Algo similar está sucediendo con el proclamado fin del paramilitarismo, cuya extinción el presidente Uribe ha decretado oficialmente en varias oportunidades, pero continúa cobrando víctimas civiles y líderes populares en diversas regiones del país, bajo distintas denominaciones y las más insospechadas alianzas. Según cifras oficiales de la Policía Nacional, sólo en Córdoba y Medellín, respectivamente, han sido asesinadas 283 y 530 personas por “Bandas criminales emergentes” (Bacrim) durante este primer semestre de 2008. Bandas estrechamente relacionadas con el narcoparamilitarismo.


¿Del sueño de la seguridad a una pesadilla sin fin?

Lo anterior significa que en nuestra realidad cambian los nombres de las víctimas y sus verdugos, pero lo demás permanece inamovible, inmodificable. Empezando por quienes se lucran de la seguridad y la gobernabilidad, poco importa el apellido que ella lleve, pues las ganancias siempre quedan en pocas manos y los muertos suelen ser del bando más pobre, aunque ellos vistan diferentes uniformes. Unas veces portan el uniforme oficial de la Fuerza Pública, otras el camuflado de guerrilleros o el impostor de los paramilitares. Nuestra realidad es una pesadilla sin fin de la cual muchos no quieren despertar, porque temen más abrir los ojos que reconocerse como protagonistas responsables de ella. Prefieren seguir trabajando infatigablemente, convencidos que la burbuja de la seguridad es irrompible, y que si acontece alguna desgracia es por obra de resentidos y amargados terroristas, incapaces de competir en una “democracia profunda” y plena de garantías, con un mercado abierto y equitativo, donde siempre triunfan los más competentes, honestos y audaces, sin la ayuda de subsidios o padrinos políticos y bandas paramilitares.

La realidad es otra, nos-otros los mismos

Pero nuestra realidad es bien distinta. Basta recordar la asignación de Carimagua a Ecopetrol y contemplar la forma ejemplar como funciona nuestro sistema político, gracias al éxito de la “seguridad democrática”. Por eso cada día se depura más el Congreso de la presencia de delincuentes y se consolida como intachable, impoluta e inalcanzable la beatífica imagen del presidente Uribe, que aparece incontaminada por ese sanguinolento mundo de la parapolítica y el turbio manejo del clientelismo político.
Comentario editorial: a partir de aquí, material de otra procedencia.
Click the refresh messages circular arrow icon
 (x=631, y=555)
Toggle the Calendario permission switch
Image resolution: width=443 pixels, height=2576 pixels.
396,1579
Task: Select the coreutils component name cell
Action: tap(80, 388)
Nada importa la verdad desnuda de Yidis, exhibida sin pudor en Soho, y el enfermizo y claustrofóbico mundo de Teodolindo, donde éste ya casi no puede respirar por falta de libertad. Pese a las anteriores irrefutables dimensiones de nuestra descompuesta y nauseabunda realidad política y social, los medios y sus encuestas nos proyectan un mundo seguro, ordenado y puro, ligeramente amenazado por las veleidades de una economía que amenaza poner fin a tan placentero sueño de victoria y “seguridad democrática”. Parece que pronto vamos a despertar de ese sueño profundo, seguro y cataléptico, para sumirnos en una pesadilla sin fin que nos promete una victoria rápida e indiscutible sobre quienes jamás aceptarán una derrota sin holocausto. Una especie de Palacio de Justicia, pero esta vez a escala nacional, donde será imposible distinguir los supuestos demócratas de los auténticos terroristas y los otros de nos-otros, pues todos estamos expuestos cuando la violencia y la muerte sustituyen a la política, poco importa que sea en nombre de la “seguridad democrática” o la “revolución socialista”.